Quello che ottiene è di poter limitare l’accesso ai benefici (spalmato su quattro anni) per 7 anni fino al 2024. Concettualmente è uno strappo per l’Europa, che non ha mai ammesso discriminazioni. Aveva però chiesto uno “freno d’emergenza” di 13 anni. E a chi gli fa notare che ha avuto poco più della metà, replica che “nessuno pensava che sarei mai riuscito ad ottenere alcun limite”. Cameron riesce a far passare anche l’indicizzazione degli assegni per i figli rimasti in patria dei lavoratori europei emigrati nel Regno Unito, che saranno pagati in base al reddito medio del Paese di residenza. Deve ingoiare che nessuno dei benefici sarà retroattivo, e che l’indicizzazione piena scatterà solo dal 2020.
In compenso il premier britannico martella sul recupero di sovranità, sul fatto che in una futura riscrittura del Trattato sarà esplicitamente scritto che il concetto di “unione sempre più stretta”, su cui si fonda la costruzione europea sin dai Trattati di Roma del 1957, non si applicherà più alla Gran Bretagna.
Nel testo finale dell’accordo resta un grado di autonomia per banche, assicurazioni e istituzioni finanziarie della City dal ‘single rulebook‘ europeo.
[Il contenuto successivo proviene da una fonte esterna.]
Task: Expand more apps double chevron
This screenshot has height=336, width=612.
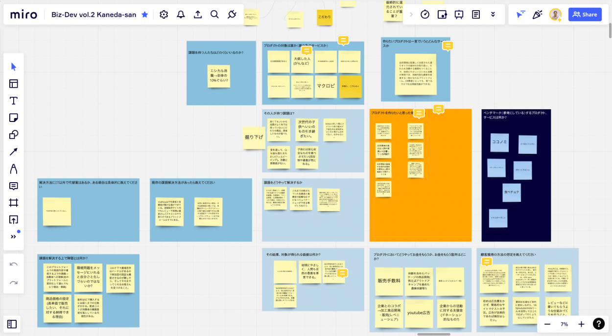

Era il punto più delicato del negoziato, quello su cui François Hollande ha fatto da testa di ariete, col sostegno di Germania, Italia, Lussemburgo e Belgio. L’autonomia alla fine è ridimensionata dal ripetuto richiamo all’obbligo di rispettare “condizioni di parità nel mercato interno”. E la City non sarà esente da dover rispettare anche eventualmente aumentati poteri delle authority europee di controllo, come Eba e Esma.
“Credo sia un buon compromesso, il bicchiere è più pieno che vuoto, direi tre quarti pieno”, commenta Matteo Renzi, aggiungendo di non considerarlo “un pastrocchio”. “Qualche cultore – aggiunge – può pensare che sia un precedente, ma penso sia stato meglio fare chiarezza con il Regno Unito che andare avanti con un atteggiamento ondivago“. Per il presidente del Consiglio europeo, Donald Tusk, “oggi abbiamo inviato il segnale che siamo disposti a sacrificare parte dei nostri interessi per il bene comune”.
Per la presidente lituana, Dalia Grybauskaite, è stata tutta “una sceneggiata”. E l’accordo, che si autodistruggerà se al referendum vincerà il ‘nò, da solo non basta a garantire la vittoria nel referendum-trappola ideato da Cameron per vincere le lezioni di maggio scorso battendo Labour ed euroscettici dell’Ukip. Proprio Nigel Farage, leader dell’Ukip, boccia l’accordo come “patetico”: “Andiamo via dall’Ue, è la nostra occasione d’oro”, twitta in nottata. E anche i Tory sono pronti a dividersi. Non tutti seguiranno Cameron. Anche il ministro della Giustizia Michael Gove, un pezzo da novanta nel governo, farà campagna per il no. Un brutto colpo. Che Cameron mostra di assorbire con disinvoltura: “Lo conosco da una vita. Mi dispiace, ma non mi sorprende”.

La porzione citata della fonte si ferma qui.